Milestone 3 Team Innovation 2 TrustIdea 1: Robust User Rating and Profile System
Milestone 2, Team Innovation 2, Trust Idea 1
Robust User Rating and Profile System
One of the most oft-mentioned problems with MTurk is that neither workers nor requesters trust the people they're working with. One way to solve this problem is by giving those in both groups more information about the people they might potentially work with, so they can choose to work with those who seem like a good match. This information could be presented on profile pages for reference by other users, and it could also be used to build a searchable database of information that users can filter by criteria of their choice. A worker can look for requesters who posts tasks that receive a minimum average quality rating; a requester can search for workers who have a certain skill set.
The goals of a robust rating system are a) to collect relevant information about users, and b) to present this information in a clear, understandable way that helps users accurately judge the qualities that are important to them in a worker or requester.
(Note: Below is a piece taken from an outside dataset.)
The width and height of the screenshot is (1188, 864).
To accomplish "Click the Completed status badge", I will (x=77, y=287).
As in the current MTurk design, some information about users would be collected automatically by the system. For example, it might record how long a worker has been using the site, the number of tasks they've completed, the number of work hours they've logged, and what categories of work they perform. For a requester, it might record how many tasks they've posted, how many workers they've hired, what types of work they post, and how long users take to complete their tasks.
Users could also choose to present information about themselves, to make themselves more attractive to other users they think would work well with them. A worker could list copywriting and image tagging in her skills list (even if she hasn't worked on any copywriting tasks yet), and include samples of copywriting work as proof. A requester might list transcription and surveys in his work categories section (even if he hasn't posted any work yet), and post standard guidelines for his transcription work, so workers can easily access and review his policies without needing to go through his tasks to get there.
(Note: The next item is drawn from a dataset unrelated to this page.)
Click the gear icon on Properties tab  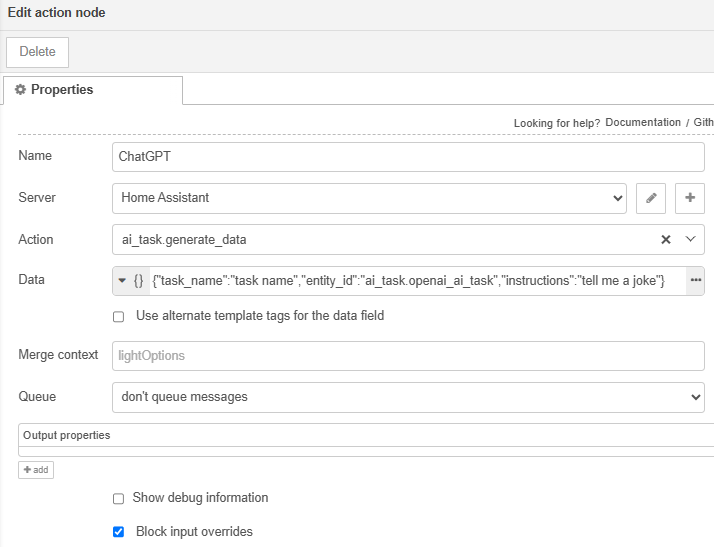tap(20, 90)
Another key component of a robust rating system is allowing users to give intentional feedback on each other's performance, and to allow other users to view this feedback. It's important that this feedback not be limited to system-calculated work rejection and approval rates. Requesters should be able to rate users' skill in performing certain types of work, and workers should be able to rate the quality of requesters' tasks.
The system could even be designed to give users slightly different levels of influence on each other's ratings depending on their own ratings and achievements. This would reward users both for longevity and for earning good ratings from other users, but wouldn't unfairly penalize new users, who would still be able to give ratings. For instance, if a worker is very highly rated in transcription and has completed 5000+ transcription tasks, their rating of the quality of transcription tasks might have slightly more weight than the rating of a worker who has completed only 10 transcription tasks. A requester who has posted 2,000 writing tasks and whose tasks receive high ratings would be more influential in rating completed work involving the writing skill.
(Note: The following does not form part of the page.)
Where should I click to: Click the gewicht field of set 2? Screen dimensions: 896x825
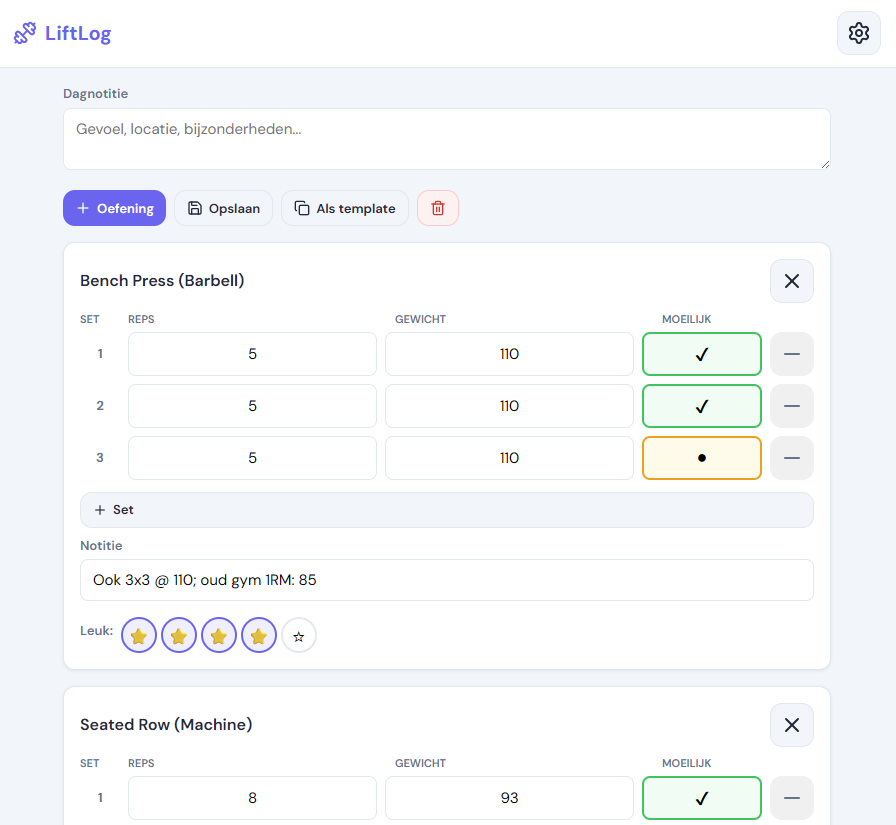[x=508, y=406]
In a useful feedback system, certain ratings will be present and viewable for all users, to provide a basis for comparison. However, a well-designed profile system also allows users to customize their profiles, including for privacy reasons. A system like the one described here would potentially allow users to preserve their anonymity if they choose, but to share information they feel comfortable sharing. Certain profile fields should have customizable privacy settings, allowing users to, for instance, make the information available only upon request, visible only to other registered users of the site, or visible to the public.
With a system like this, users can choose to work with those whose profiles contain information that encourages trust, and they also contribute rating information that allows others to make their own trust-related judgements.